++++ Source document ++++

The convertible bond issue is large -- $788 mm is outstanding. The bond is actively traded by various convertible bond and distressed debt desks.
I believe the Company has ample unencumbered assets to sell or secure to meet the ~$1.45 bn of 2012 unsecured debt maturities including the $790 mm convert that matures in October 2012. More precisely, the Company had ~$4.8 bn of unencumbered assets as of 09/30/11.
I believe the converts and equity are likely to rally as the market begins to price in the likelihood that the Company is able to refinance those maturities.
I believe the convertible bonds will be refinanced well prior to October 2012. The high yield and leveraged loan markets are very “open” to overleveraged borrowers refinancing their capital structures to allow Company’s to extend their “runway.” The recently announced refinancing by Realogy, Harrah’s, Claire’s, and First Data, respectively, are a powerful testament to the ability of overleveraged borrowers to refinance.
In the absence of a refinancing, I believe that the converts will be exchanged into a new secured bond that is likely to trade at greater than par. As such, I believe the bonds have significant “hold up” value in an exchange scenario.
I believe that many investors assess iStar as a Company with very significant debt maturities whose ability to avoid bankruptcy is tied to the willingness of the capital markets to refinance the Company’s debt. In fact, I believe iStar has significant other options to meet those maturities. Those options include the sale and/or monetization of various assets and a variety of refinancing options.
I expect iStar to continue to make further progress in monetizing non-income producing assets that are categorized as non performing loans (NPLs) and owned real estate (OREO). Many of these assets do not secure the Company’s secured bank debt, which in turn would allow iStar to use those proceeds to pay down unsecured debt. Alternatively, these assets could be used to secure new secured bank or bond debt. I believe that iStar is likely to generate up to ~$200 mm in proceeds in 2012 by selling condo inventory in Philadelphia and South Florida.

++++ Listed entries ++++

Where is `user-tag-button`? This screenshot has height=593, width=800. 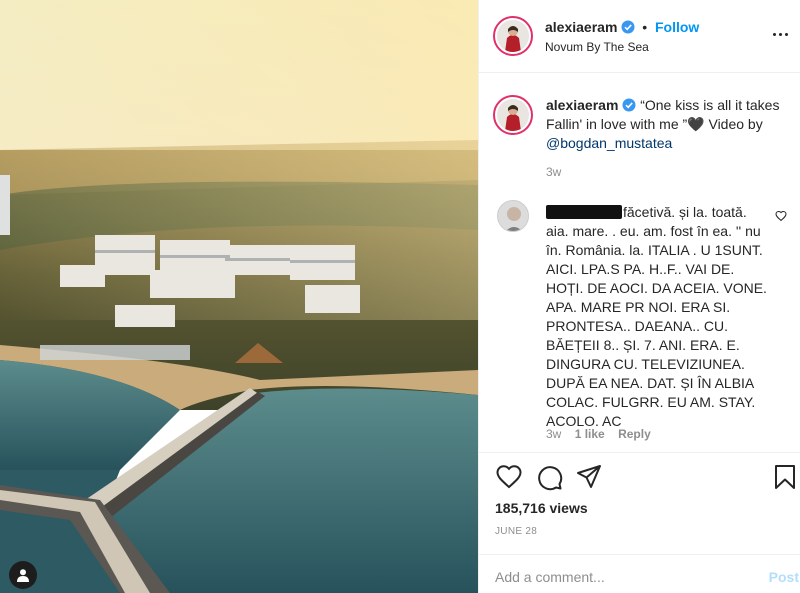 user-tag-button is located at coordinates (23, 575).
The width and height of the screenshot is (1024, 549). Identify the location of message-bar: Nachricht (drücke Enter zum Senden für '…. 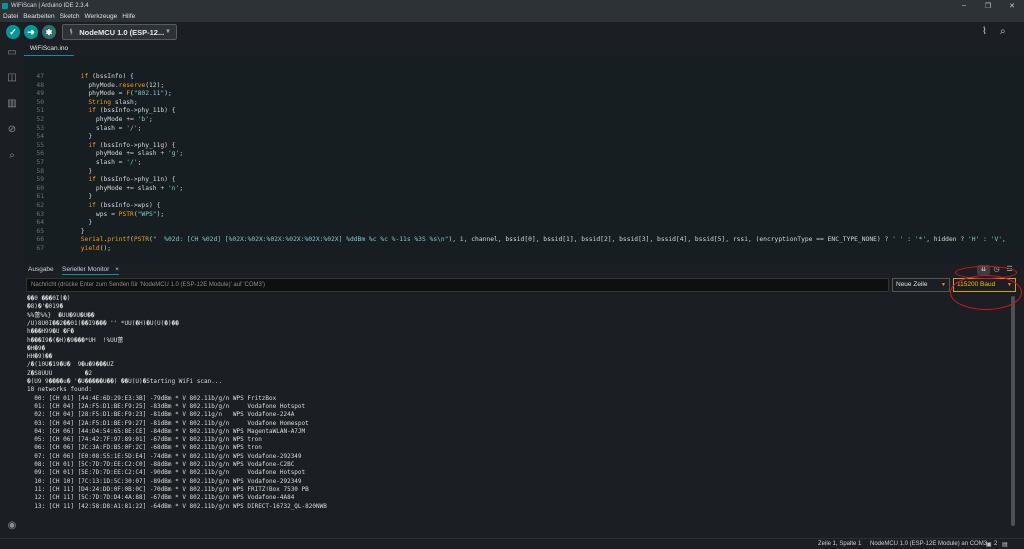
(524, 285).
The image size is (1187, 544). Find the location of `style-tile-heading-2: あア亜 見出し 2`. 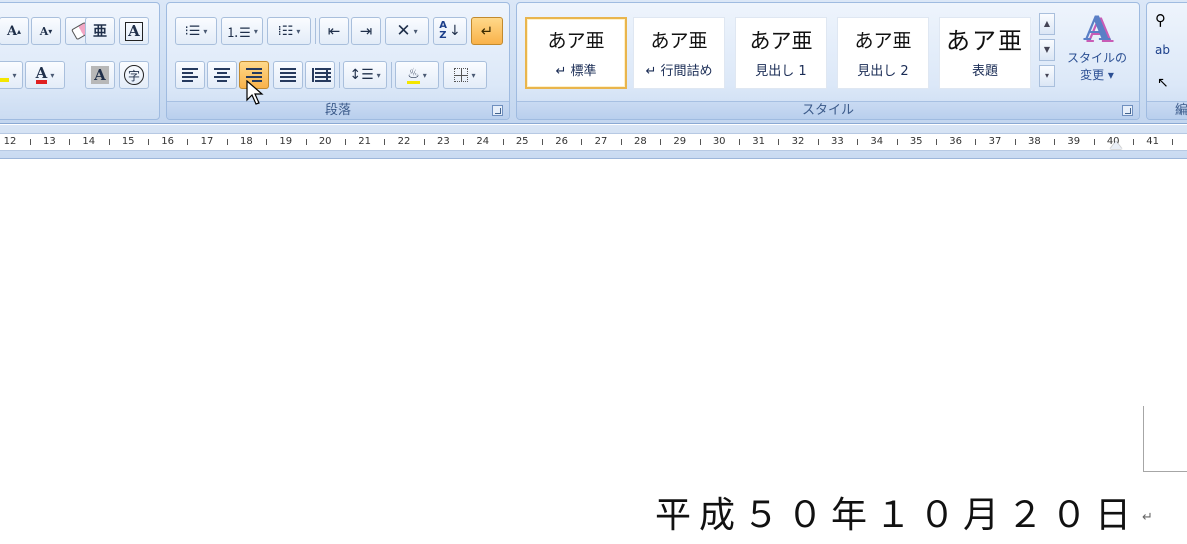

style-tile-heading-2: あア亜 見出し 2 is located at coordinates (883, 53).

++++
++++ Listed entries ++++

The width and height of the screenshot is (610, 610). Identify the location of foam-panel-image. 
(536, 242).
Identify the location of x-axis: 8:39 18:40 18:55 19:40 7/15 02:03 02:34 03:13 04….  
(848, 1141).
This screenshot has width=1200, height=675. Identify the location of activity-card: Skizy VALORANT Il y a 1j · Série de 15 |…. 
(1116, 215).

++++
++++ Listed entries ++++

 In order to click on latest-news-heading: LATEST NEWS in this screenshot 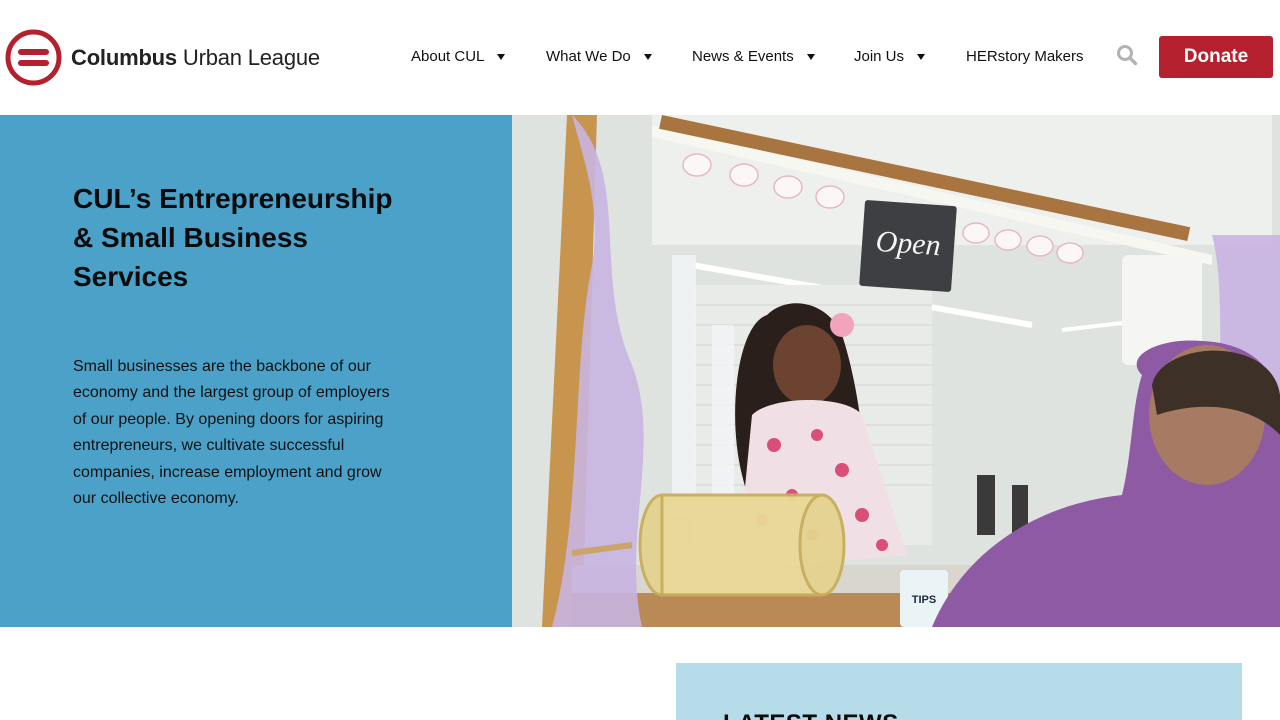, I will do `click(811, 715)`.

++++

▸ The task:
Quote the iStar bond analysis word for word from "I believe the convertible" to "an exchange scenario.". The records were taken from a source separate from the text.

▸ Answer section:
I believe the convertible bonds will be refinanced well prior to October 2012. The high yield and leveraged loan markets are very “open” to overleveraged borrowers refinancing their capital structures to allow Company’s to extend their “runway.” The recently announced refinancing by Realogy, Harrah’s, Claire’s, and First Data, respectively, are a powerful testament to the ability of overleveraged borrowers to refinance.
In the absence of a refinancing, I believe that the converts will be exchanged into a new secured bond that is likely to trade at greater than par. As such, I believe the bonds have significant “hold up” value in an exchange scenario.